#### INSTRUCTIONS TO FOLLOW:
Repeat the records word for word, from the line with "You are a computer-use agent. Viewport: 1096px" up to and including the line with "point(193,706)". Leave the pictures out of your answer.

#### DATASET:
=-=-=

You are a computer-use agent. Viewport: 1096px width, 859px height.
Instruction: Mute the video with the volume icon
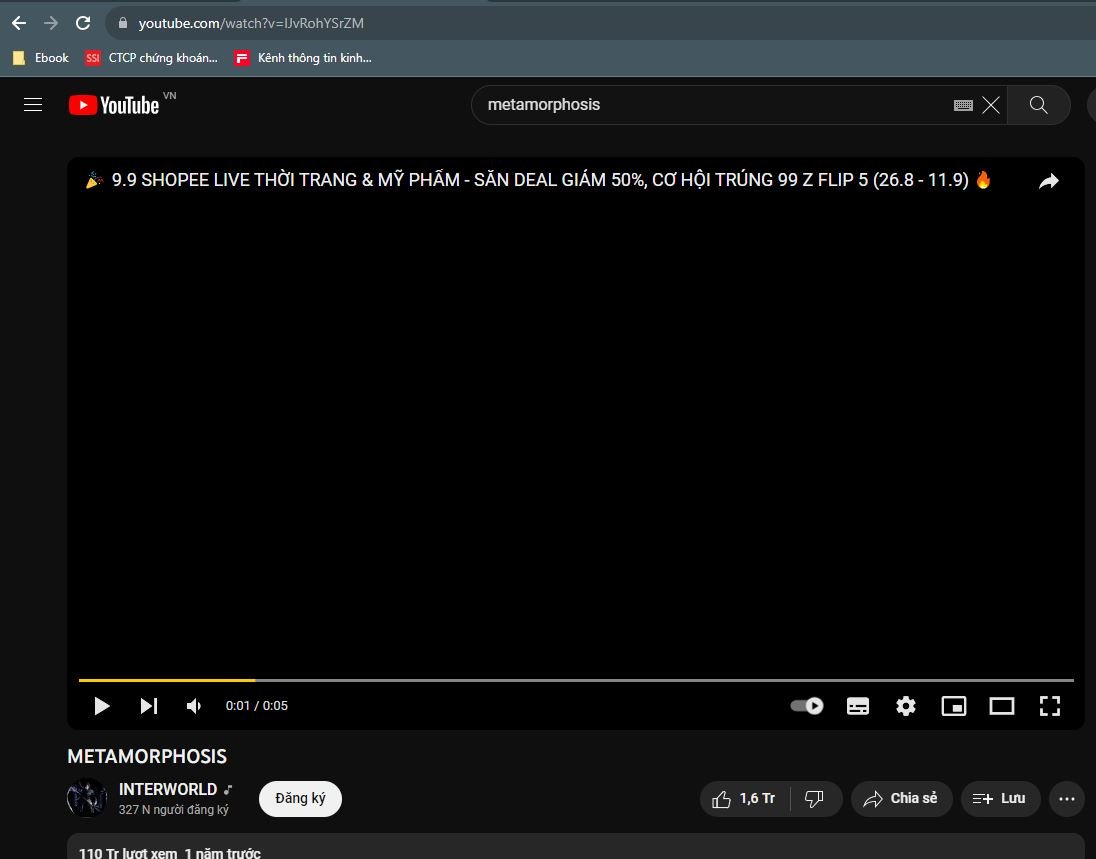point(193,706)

=-=-=

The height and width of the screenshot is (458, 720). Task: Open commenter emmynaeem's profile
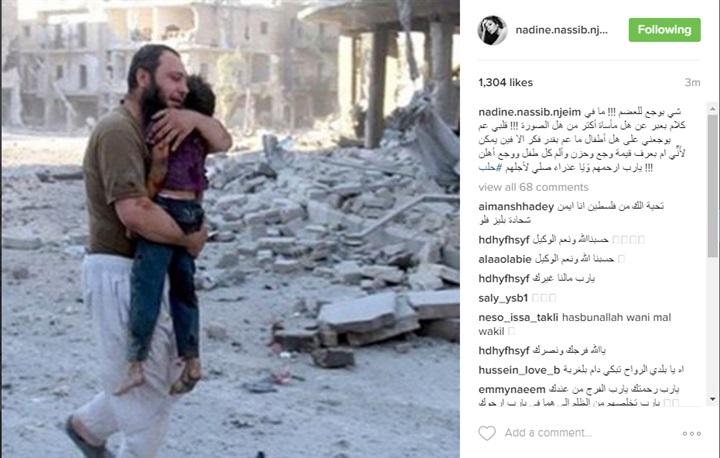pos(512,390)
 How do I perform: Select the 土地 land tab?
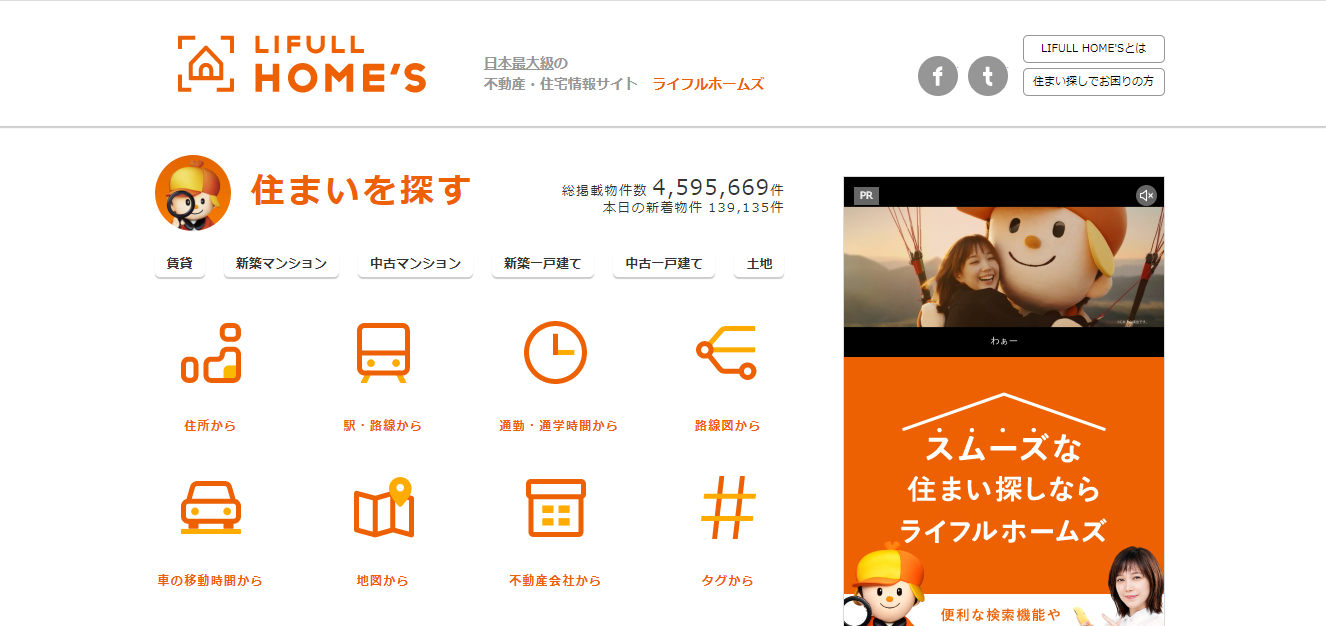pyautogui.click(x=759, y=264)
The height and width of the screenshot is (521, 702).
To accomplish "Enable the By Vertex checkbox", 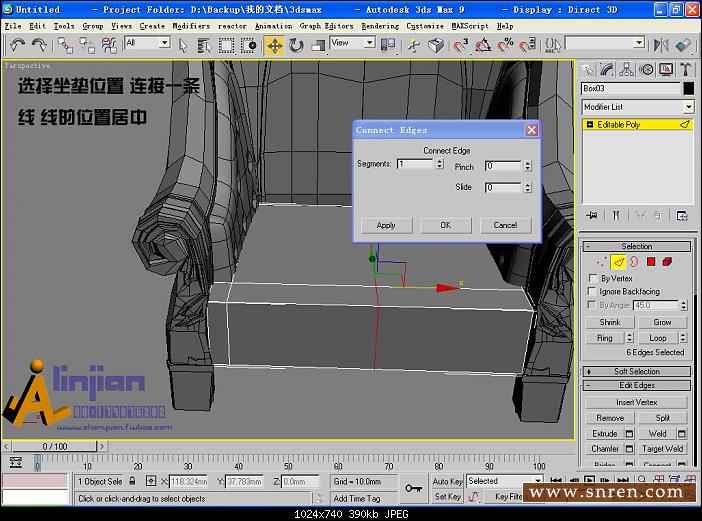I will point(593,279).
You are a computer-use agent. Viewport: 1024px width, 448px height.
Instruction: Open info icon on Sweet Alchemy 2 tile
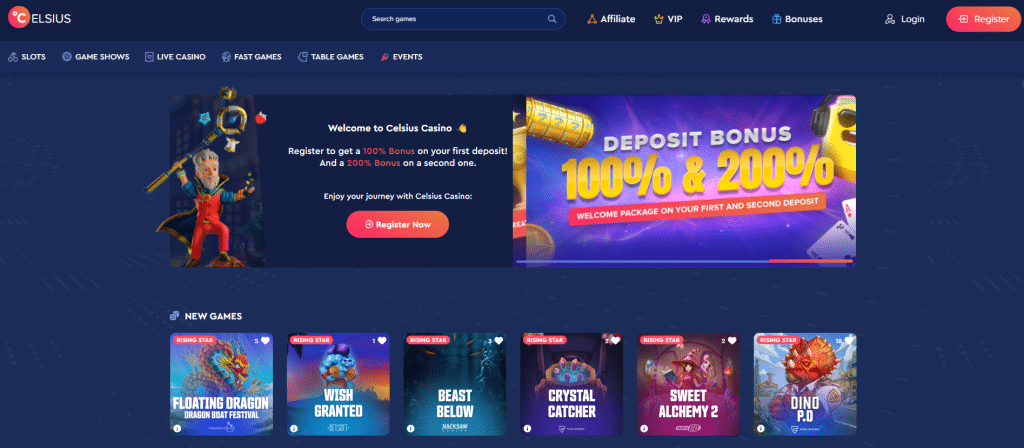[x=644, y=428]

=-=-=

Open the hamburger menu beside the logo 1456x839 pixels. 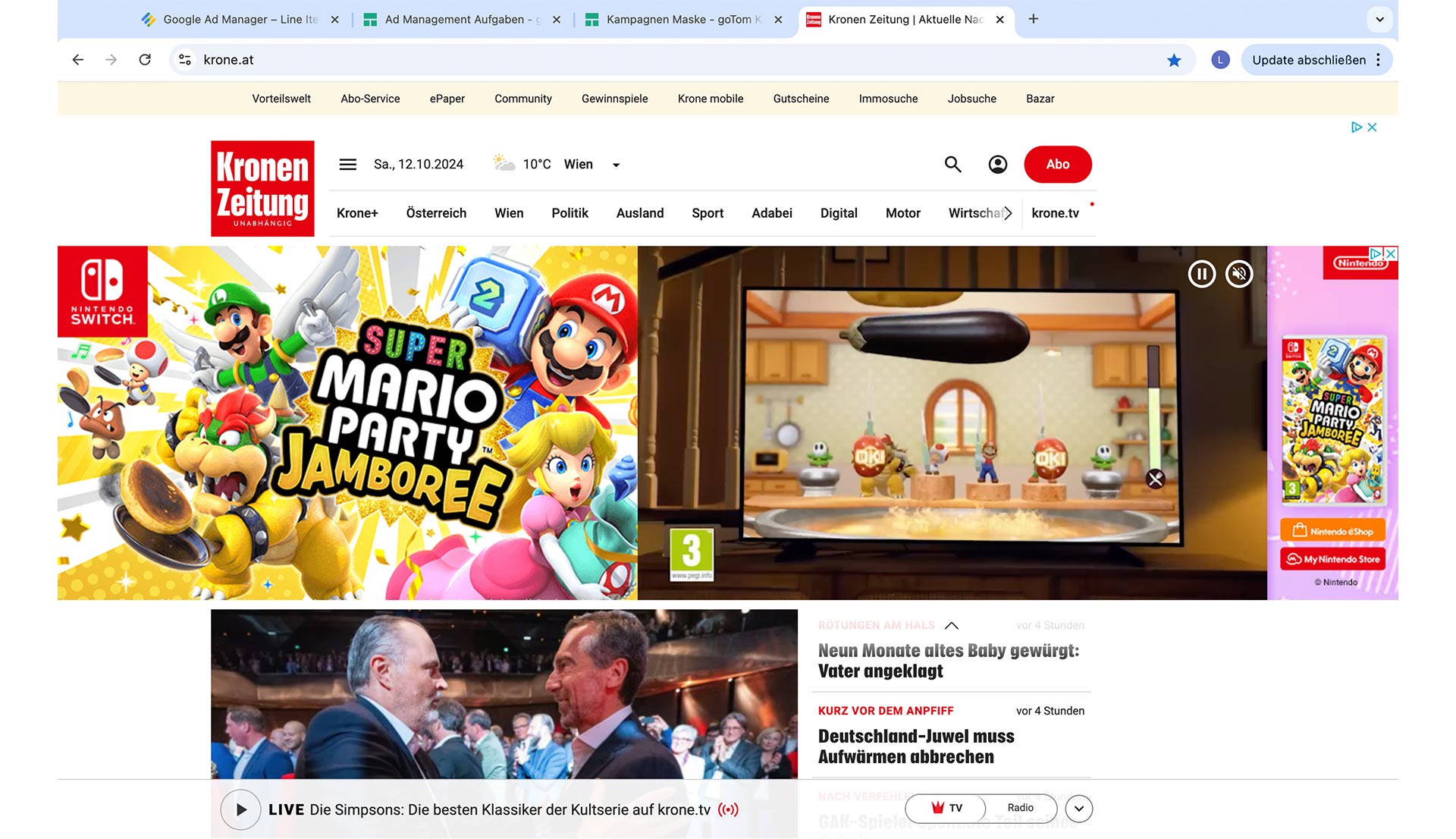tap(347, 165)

=-=-=

#### SOLUTION TO THIS TASK:
You are a computer-use agent. Viewport: 1096px width, 859px height.
Instruction: Mute the video with the volume icon
point(193,706)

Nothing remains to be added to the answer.